Kesepian, resah, gelisah. Semuanya dihempaskan dalam satu tarikan rokoknya. Dibalkon rumah, tempatnya melamun dan menenangkan atma. Terukir jelas wajah lelah di rautnya. Bagaimana tidak, dia saja sudah menghabiskan lima kopi termasuk kopi ini. Gemetar, itu yang dirasanya.

"Lalu, aku menatap kosong keindahan langit. Berharap ada yang memberiku hangatnya kehidupan"

"Tuhan, jika lelahku dapat menjadi sumber bahagia keluarga ini. Aku rela membuang masa senangku untuk membuat mereka selalu tersenyum" perkataan yang dibarengi dengan tatapan kosong itu, membuat nyawanya letih untuk menghadapi hidupnya.

"Everything about you, udah selesai dan aku tak ingin lagi jatuh cinta dengan orang yang salah" Tawa kecil dibarengi usapan lembut di kepalanya, membuatnya merasa menjadi manusia paling bersyukur saat ini.

Hilang tak harus selalu dicari, yang pergi juga tak harus dikejar. Sesuatu yang telah usai biarlah menjadi pelajaran untuk memperbaiki diri. Leburlah sosokmu dalam irama tangisku, sesalku adalah kesalahan yang tak seharusnya kita mulai.

Kesunyian memerangi diri Akara, hampa. Hanya ada dia dan denting jam dinding saja. Bagaimana tidak, keluarganya dari kemarin pergi ke luar kota semua. Ada urusan ditempat saudaranya. Karena suatu alasan Akara memilih tidak ikut bersama mereka.

Tentu saja dia benar-benar tidak ada kerjaan, karena biasanya ada adiknya yang bisa diajak bercanda. Sekarang hanya ada dia dan makhluk putih berbulu halus disampingnya.

meow 

Shiro, kucing putih gendut. Dengan tingkahnya yang sangat menggemaskan. Mulai menghampiri Tuannya, eh atau lebih umum disebut babunya? Haha.

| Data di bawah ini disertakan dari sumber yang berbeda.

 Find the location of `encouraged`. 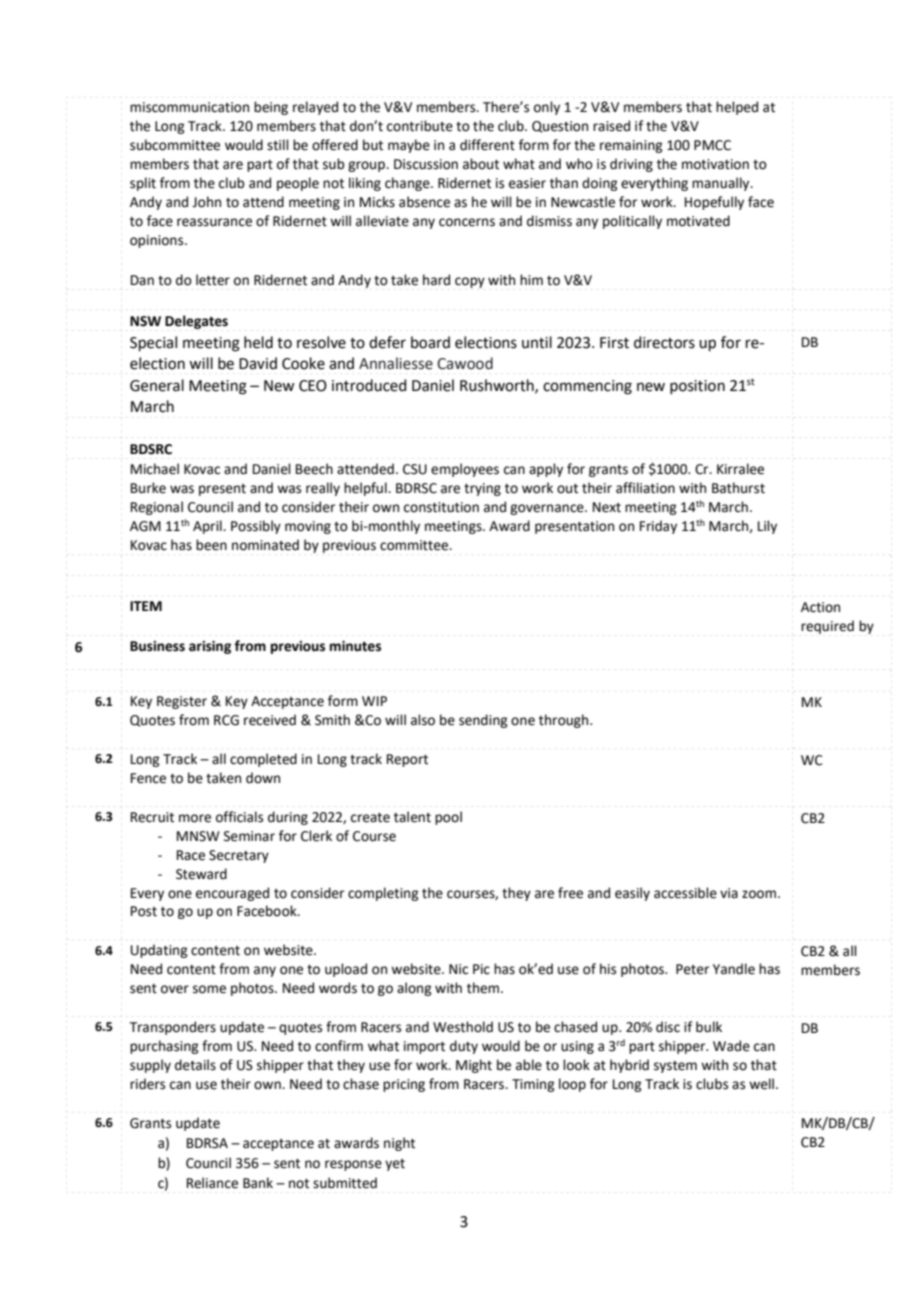

encouraged is located at coordinates (232, 894).
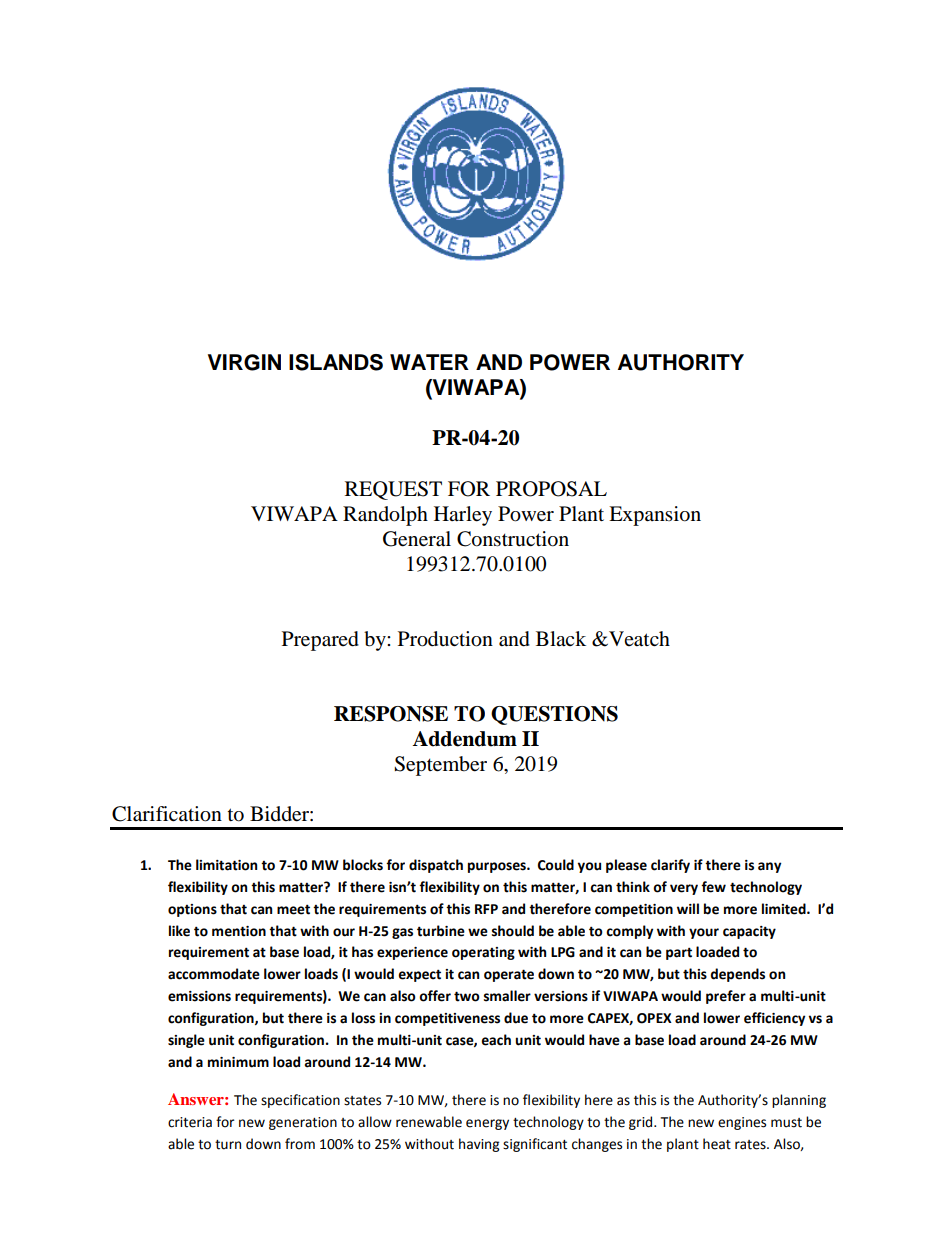  I want to click on turn, so click(228, 1145).
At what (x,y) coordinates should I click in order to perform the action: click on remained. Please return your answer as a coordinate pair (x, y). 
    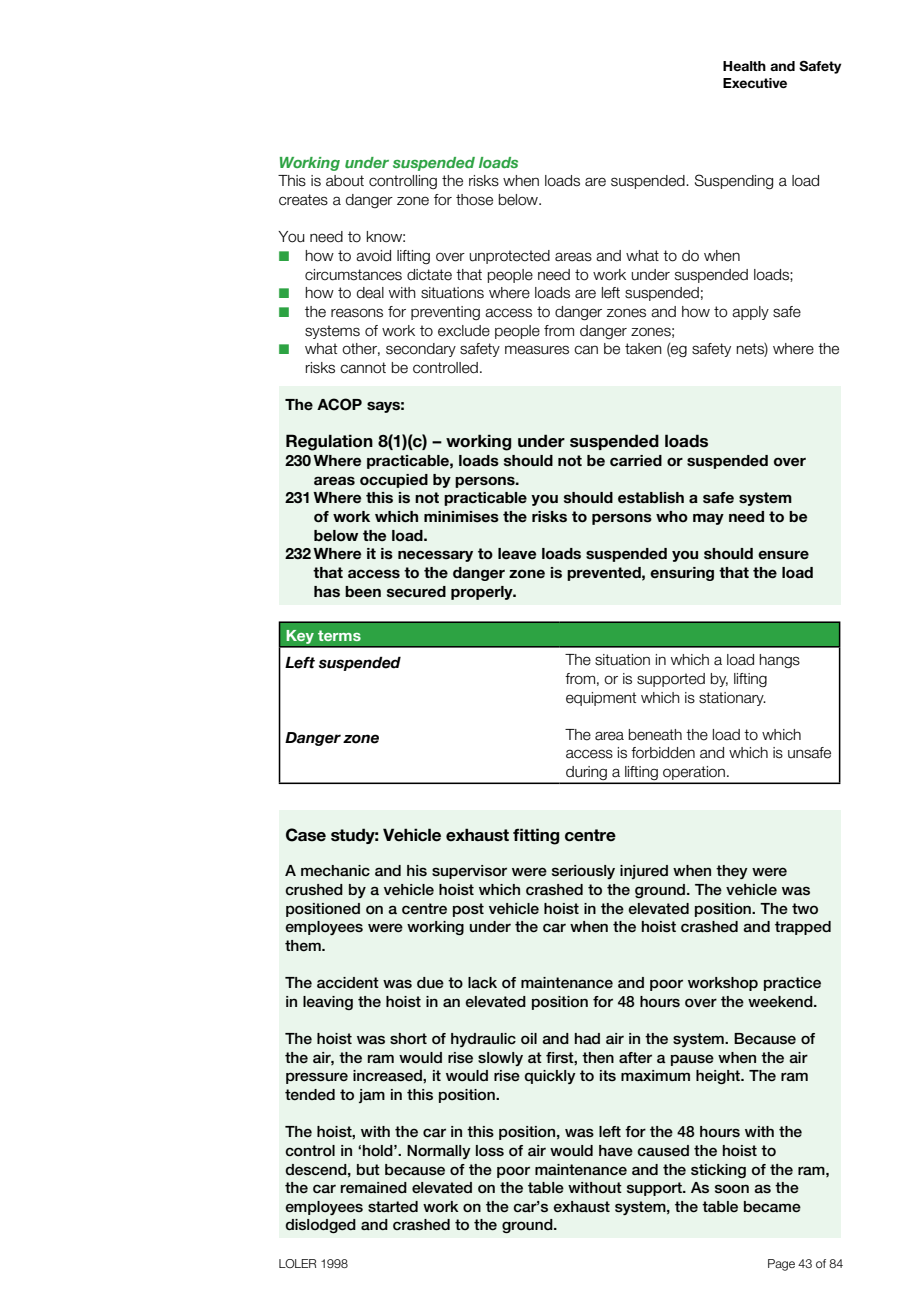
    Looking at the image, I should click on (374, 1188).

"Buset, tambah ndut aja tuh peyutt" jemarinya spontan mengelus bulu-bulu imut milik kucingnya.

meow

Polahnya yang random, terkadang membuat Akara tersenyum tanpa henti.

"Mencari yang tak pasti, atau menunggu seseorang yang tak akan kembali?"

Bait demi bait mulai tertulis dalam bukunya, indah namun penuh luka dalam setiap artinya. Segala luka manusia tersirat dalam larik puisinya. Andai saja dia mempunyai seseorang yang bisa diajak berbagi cerita, mungkin lengannya masih mulus sampai sekarang.

Kegabutan membawanya sampai ke alun-alun seorang diri. Menatap para manusia yang sedang tertawa dengan bahagia disana. Yah, niat awalnya memang untuk berjoging, untuk meredakan stres. Tapi, kenyataannya bertemu orang-orang seperti mereka malah membuatnya jengkel tanpa sebab.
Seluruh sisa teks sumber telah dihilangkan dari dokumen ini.